* _ZU ERLEDIGEN_
A - Gib aus dem Text über Jack White den Abschnitt von „So beginnen wir“ bis „Gitarristen aller Zeiten.“ unverändert wieder.
B - Schreib den Text über Jack White im Anschluss an seinen letzten Satz weiter.

---------- LESETEXT ----------

Erstellt am: 19. 3. 2012 - 17:27 Uhr
Schleich dich, Satan!
Jack White, eigentlich John Anthony Gillis, wächst als jüngstes von zehn Kindern in einem Arbeiterviertel des südlichen Detroit in Michigan auf - die Eltern sind schwer katholisch und arbeiten auch für die Kirche. Sowohl Mama als auch Papa Gillis engagieren sich im Viertel in einer Big Band und dementsprechende Musik bekommt der junge Jack dann auch von seinen Eltern vorgesetzt. Ein wenig mehr verspricht da schon die Plattensammlung der zahlreichen Geschwister. Über die kommt er von Big Band zu Johnny Cash, auf Tapes entdeckt er dann auch Bob Dylan oder Nat King Cole für sich.
Ab sofort kürt FM4 statt einem Album der Woche wöchentlich einen "Artist of the Week". Das können also auch Musiker/innen und Bands sein, die aktuell kein oder noch kein Album veröffentlicht haben, aber dennoch von herausragender Bedeutung im FM4-Universum sind.
So beginnen wir diese Woche mit Jack White, Gründer der White Stripes, Raconteurs und The Dead Weather, der dann nach Ostern sein erstes Soloalbum "Blunderbuss" veröffentlichen wird.
Der ultimative Kick stellt sich für Jack dann aber erst mit Musik aus Detroit, die im Hause Gillis nicht ganz erwünscht ist, ein. Wie die Stooges oder MC5. Auch die Einfachheit von Velvet Underground begeistert ihn schon sehr früh.
Das Schlagzeug ist seine erste große musikalische Liebe, schon als Kind ist er von Takt und Rhythmen fasziniert. Erst als Jack dann über den Umweg von Surfmusik der Marke Dick Dale entdeckt, dass man auch die Gitarre rhythmisch spielen kann, schließt er dieses Instrument in sein Herz - drei Jahrzehnte später zählt ihn das Rolling Stone Magazin zu den hundert besten und wichtigsten Gitarristen aller Zeiten.
Jack ist es immer wichtig, dass seine Musik "genug Fleisch hat", genau deshalb gefällt ihm der Sound von Dick Dale. Drum-Beats auf die Gitarre zu bringen, davon hat er immer geträumt. Das zu dieser Zeit (Jack White ist 1975 geboren) omnipräsente Gitarren-Gewichse leht er allerdings ab, weil das in Jacks Augen so gar kein "Fleisch hat" - Schnelligkeit und Fingerfertigkeit, die damals aus so manchem Guitar-Hero einen Profisportler machten, interessieren ihn ebenso wenig, wie die furchtbare Mode der in den 80ern angesagten Metal und Hardrock Bands.

---------- DATENZEILEN ----------

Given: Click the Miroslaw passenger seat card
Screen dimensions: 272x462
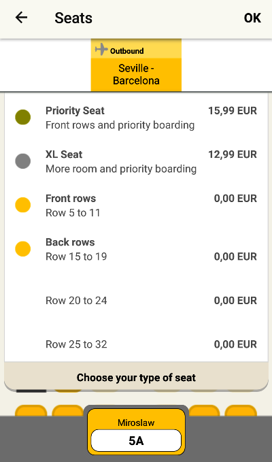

----------

* _ANTWORTEN JE AUFGABE_
A -
So beginnen wir diese Woche mit Jack White, Gründer der White Stripes, Raconteurs und The Dead Weather, der dann nach Ostern sein erstes Soloalbum "Blunderbuss" veröffentlichen wird.
Der ultimative Kick stellt sich für Jack dann aber erst mit Musik aus Detroit, die im Hause Gillis nicht ganz erwünscht ist, ein. Wie die Stooges oder MC5. Auch die Einfachheit von Velvet Underground begeistert ihn schon sehr früh.
Das Schlagzeug ist seine erste große musikalische Liebe, schon als Kind ist er von Takt und Rhythmen fasziniert. Erst als Jack dann über den Umweg von Surfmusik der Marke Dick Dale entdeckt, dass man auch die Gitarre rhythmisch spielen kann, schließt er dieses Instrument in sein Herz - drei Jahrzehnte später zählt ihn das Rolling Stone Magazin zu den hundert besten und wichtigsten Gitarristen aller Zeiten.

B -
Und dann kommt der Blues
Besessen von den Platten eines Robert Johnson findet Jack eine Musikform, die direkt zu ihm spricht. Denn der Blues schluckt alles. Teenager Frustration, Schulängste und Außenseitertum - Jack White hat mit dem Blues eine Methode entdeckt, all das zu ertragen. Andere Kinder seines Alters kippen damals auf Goth oder Punk rein (heute würden sie wohl im Emo ihren Trost suchen) doch für Jack kann der Blues mehr. Stundenlang sitzt er in seinem Zimmer und versucht, Platten von Howlin' Wolf nachzuspielen, ein einziger Schulkollege lässt sich dafür begeistern und spendet ihm Gesellschaft am Bass.
Als Jack mit 14 auf ein katholisches Seminar nach Wisconsin soll, fürchtet er, seinen Verstärker nicht mitnehmen zu können und entschließt sich so für eine öffentliche Schule in Detroit, zuerst als einziger Weißer unter Latinos, dann an einer rein schwarzen Schule. Die hörten damals aber entweder House oder HipHop - und so zieht sich Jack immer weiter in seine eigene Welt aus Gitarren und Blues-Beat zurück.
![© Patrick Keeler White Stripes](../../v2static/storyimages/site/fm4/20120312/whitestripes-3.jpg)
Patrick Keeler
Bis er irgendwann auf Meg White trifft. Er bittet sie einen ganz einfachen Beat zu spielen, den er anschließend beim Produzieren loopt und fetter macht - und ist sofort verliebt und begeistert. In ihr Spiel.
Megs reduzierter Zugang zu den Drums lässt Jack jene Räume offen, die er so dringend braucht, die sein Verständnis des Blues einfach verlangt. Wie eben auch Velvet Underground es immer verstanden, mit weniger mehr zu machen, hat auch Meg dieses seltene Talent. Sogar Dave Grohl meint: "Meg als Drummerin beeindruckt mich mehr, als viele der allertollsten und schnellsten Schlagzeuger der Rockwelt."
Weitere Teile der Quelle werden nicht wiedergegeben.